Both of the major diseases caused by Hantavirus family members can be severe and sometimes fatal in people, but can also cause relatively mild symptoms that are similar to flu. Recorded death rates for Hantavirus Pulmonary Syndrome have reached as high as 50 to 60 percent in some epidemics, and for Haemorrhagic Fever with Renal Syndrome as high as 12 to 15 percent.  

Initial signs of a Hantavirus attack tend to be similar, whether the culprit is an Old World or a New World virus. Often starting with a fever, body aches and sometimes vomiting, the infections are not immediately easy to distinguish from other infectious diseases in the early stages.  

Beyond these initial stages, however, the two types of infection become quite distinct. Hantaviruses from the New World—Sin Nombre Virus and Andes Virus, for example—focus their attacks on the lungs. There they can infect cells that line the tiny blood vessels and cause them to become “leaky”, ultimately flooding the lungs with fluid and causing the victim to struggle for breath. When these viruses reach the heart, the damage they inflict limits its ability to pump blood around the body. This failure causes acutely low blood pressure—a symptom also known as going into shock—because many of the body’s cells become starved of oxygen.
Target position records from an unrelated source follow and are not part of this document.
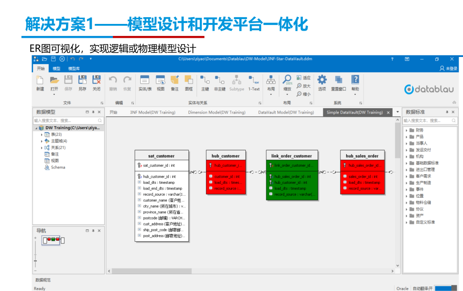Toggle pin on 数据标准 panel
463x291 pixels.
(x=447, y=112)
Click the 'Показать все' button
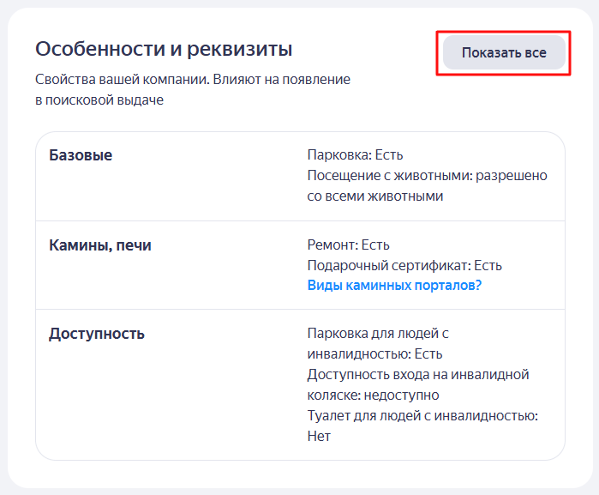 (x=503, y=53)
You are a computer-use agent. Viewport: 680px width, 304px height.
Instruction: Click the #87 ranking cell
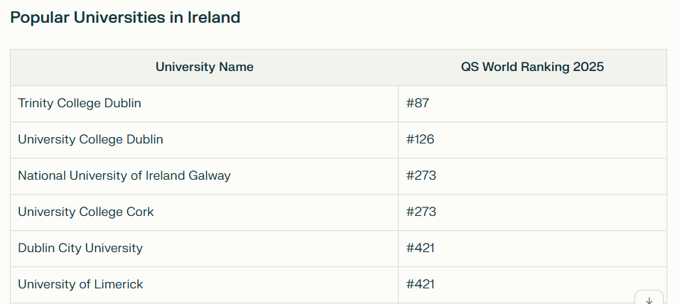(532, 104)
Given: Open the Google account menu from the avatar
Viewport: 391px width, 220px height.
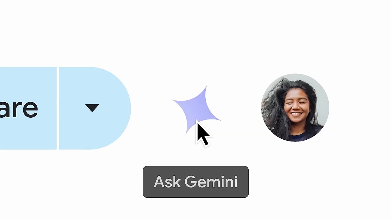Looking at the screenshot, I should pos(295,108).
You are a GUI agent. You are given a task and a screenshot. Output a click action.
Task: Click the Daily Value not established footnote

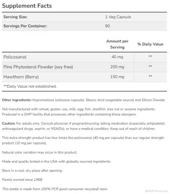pyautogui.click(x=30, y=86)
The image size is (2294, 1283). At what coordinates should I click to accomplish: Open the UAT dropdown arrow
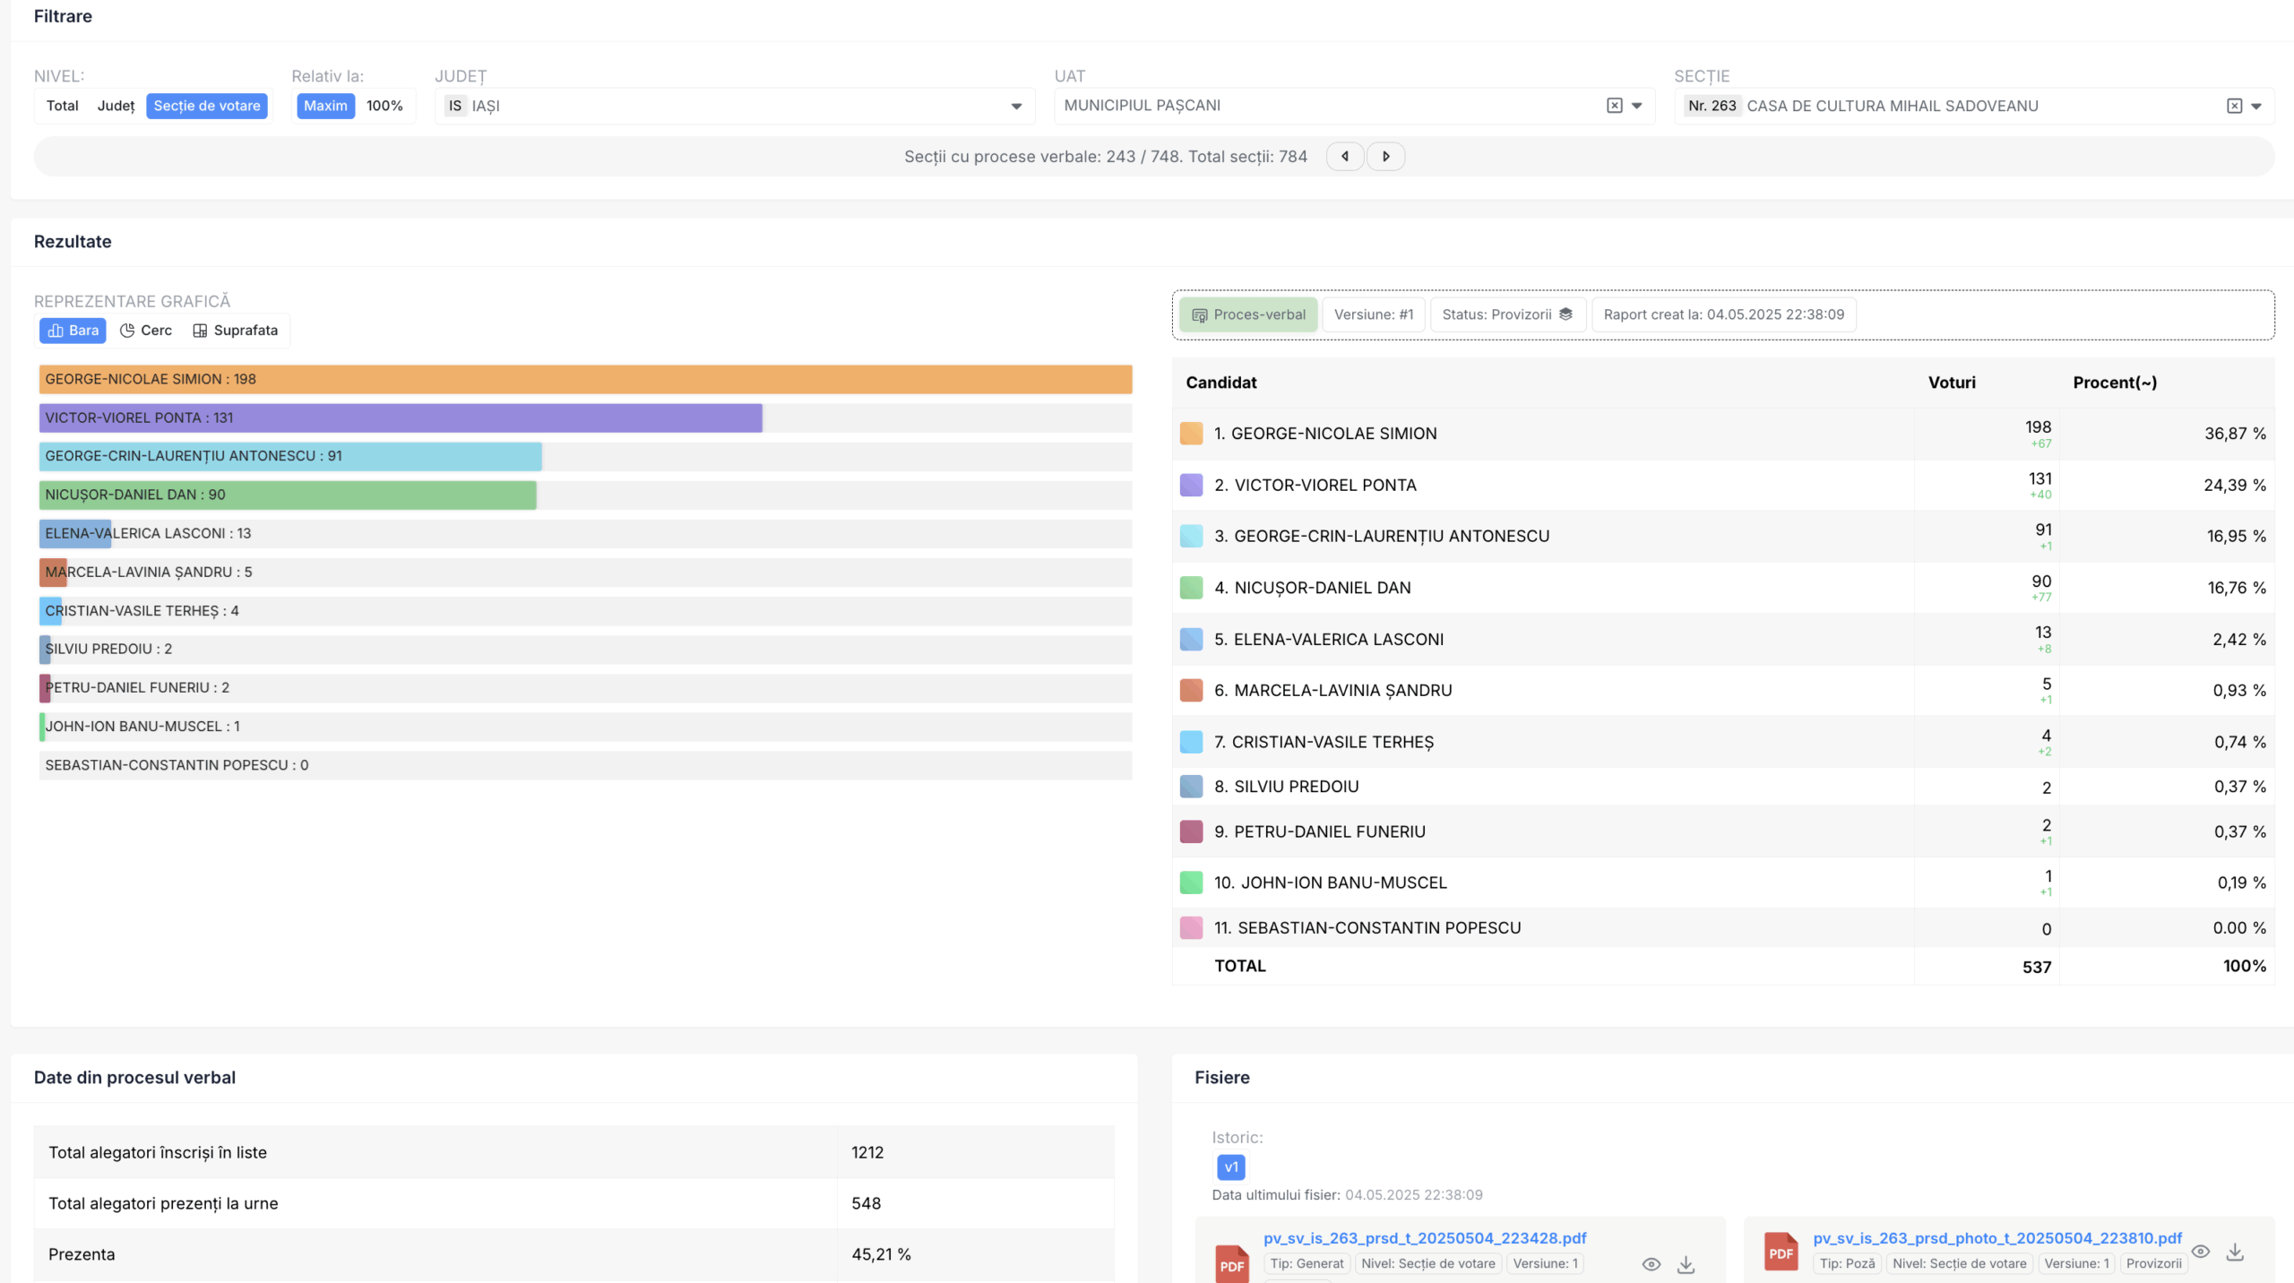point(1637,106)
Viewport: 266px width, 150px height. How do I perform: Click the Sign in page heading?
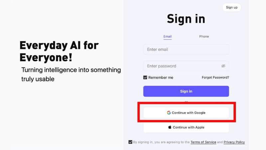tap(186, 19)
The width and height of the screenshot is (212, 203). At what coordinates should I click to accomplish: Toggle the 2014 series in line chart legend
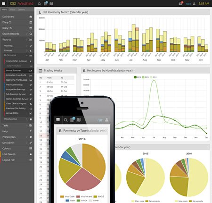[153, 77]
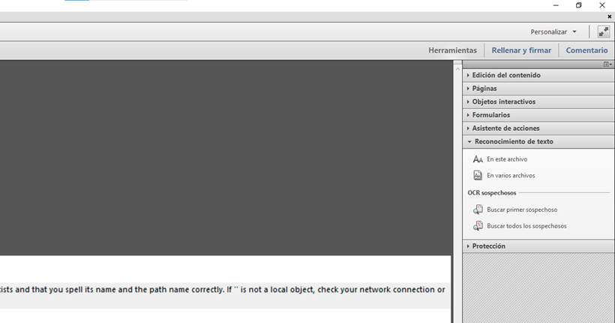Image resolution: width=615 pixels, height=323 pixels.
Task: Click the En este archivo OCR icon
Action: click(x=478, y=159)
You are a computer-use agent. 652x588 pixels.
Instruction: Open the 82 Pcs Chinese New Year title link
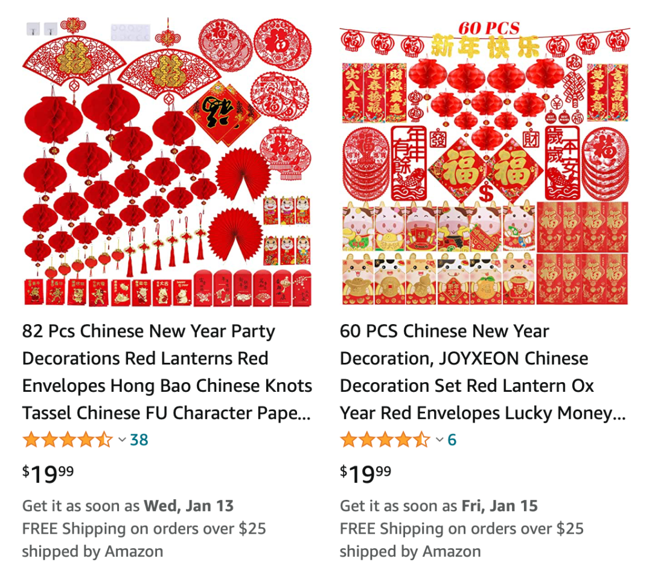point(167,372)
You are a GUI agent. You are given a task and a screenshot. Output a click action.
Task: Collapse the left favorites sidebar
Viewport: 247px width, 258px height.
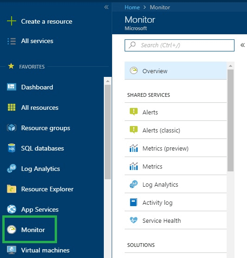(x=107, y=7)

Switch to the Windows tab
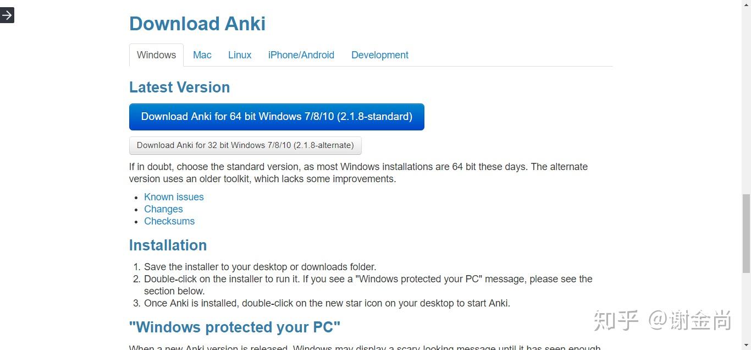(156, 55)

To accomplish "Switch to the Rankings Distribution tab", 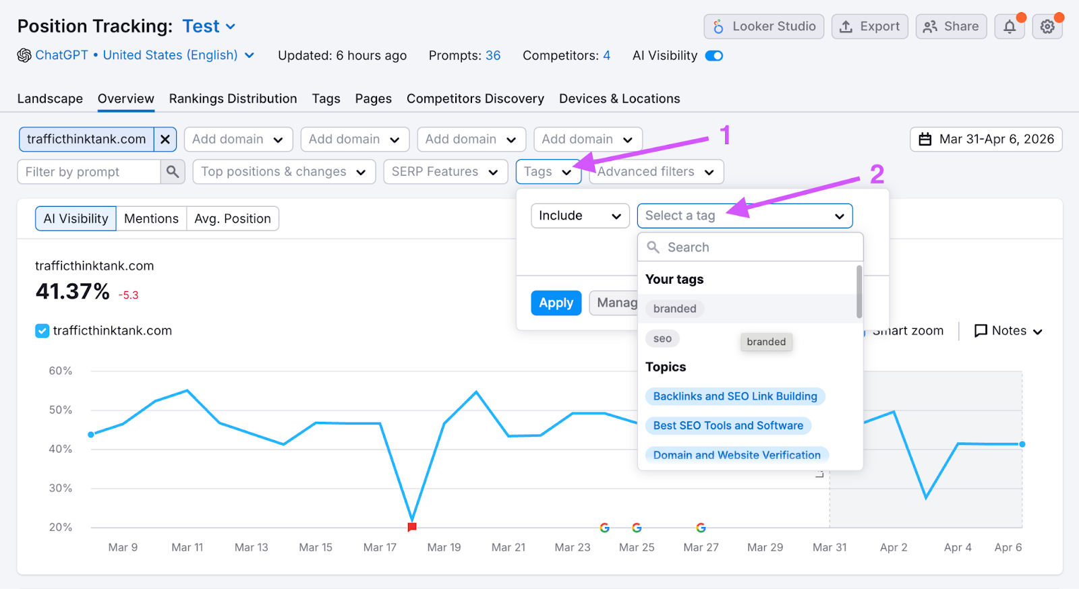I will [x=233, y=99].
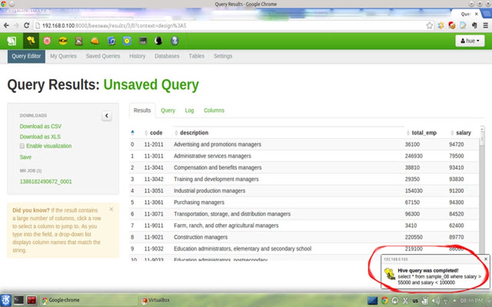Open VirtualBox from the taskbar
Screen dimensions: 492x307
coord(155,300)
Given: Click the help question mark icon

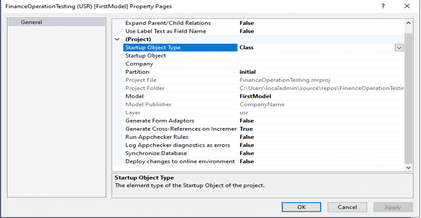Looking at the screenshot, I should 383,6.
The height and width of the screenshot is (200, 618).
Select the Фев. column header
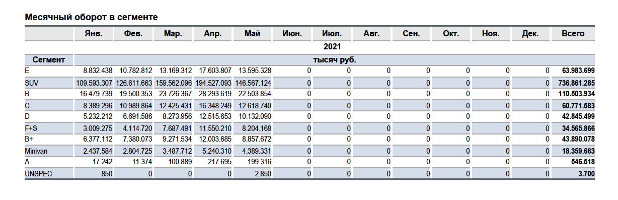pos(133,34)
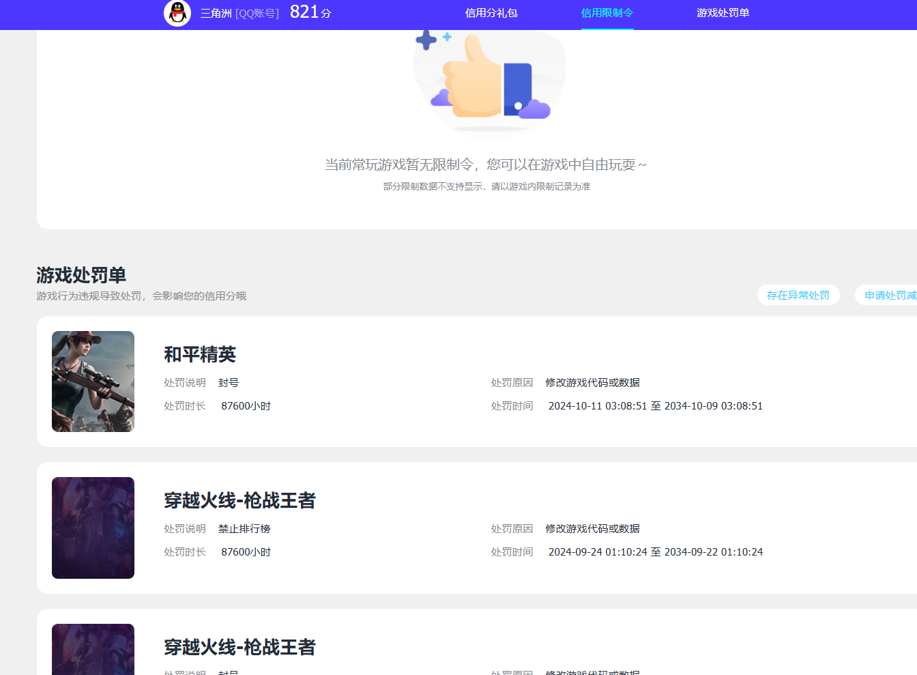Viewport: 917px width, 675px height.
Task: Open 修改游戏代码或数据 link under 穿越火线-枪战王者
Action: point(591,528)
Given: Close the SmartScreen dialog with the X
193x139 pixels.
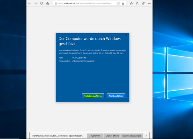Looking at the screenshot, I should pyautogui.click(x=126, y=35).
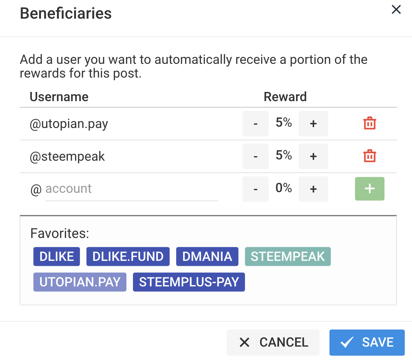This screenshot has height=362, width=412.
Task: Cancel beneficiary changes
Action: point(273,342)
This can lead to the failure of most or all of the body’s organs and rapidly cause death.  

With HFRS infections caused by Old World Hantaviruses, the second phase of symptoms can include flushed cheeks, rash and red or sore eyes. Because these viral attacks cause internal bleeding - or haemorrhaging - severe symptoms can include low blood pressure, shock, and acute kidney failure. Analysis by disease experts suggests that the severity of the disease can vary depending upon which member of the Hantavirus family is the culprit. Hantaan Virus and Dobrava Virus infections tend to attack more ferociously, while Seoul Virus, Saaremaa Virus and Puumala Virus are less severe.

Lines of Enquiry

Various lines of enquiry into how to prevent or limit the threat posed by Hantaviruses have been pursued by teams of scientists in several countries and over many years, but have not yet led to the development of a globally authorised safe and effective vaccine against any of the family’s prime suspects.

One such enquiry produced significant results for China and South Korea in the 1990s, however, when a vaccine against Haemorrhagic Fever with Renal Syndrome was developed. The vaccine, which is bivalent and based on inactivated forms of Hantaan Virus and Seoul Virus, has been approved for use by China and South Korea.

For Hantavirus Pulmonary Syndrome, no vaccine has yet been successfully developed, although scientists are investigating the use of several different types of vaccine technology to target the Hantaviruses that cause HPS. Many of these candidate vaccines are showing promise in early-stage trials, but more work is needed to progress one or more of them through to full development and regulatory approval.  

 

Editor's note:
The naming and classification of viruses into various families and sub-families is an ever-evolving and sometimes controversial field of science. 

As scientific understanding deepens, viruses currently classified as members of one family may be switched or adopted into another family, or be put into a completely new family of their own. 

CEPI’s series on The Viral Most Wanted seeks to reflect the most widespread scientific consensus on viral families and their members, and is cross-referenced with the latest reports by the International Committee on Taxonomy of Viruses (ICTV).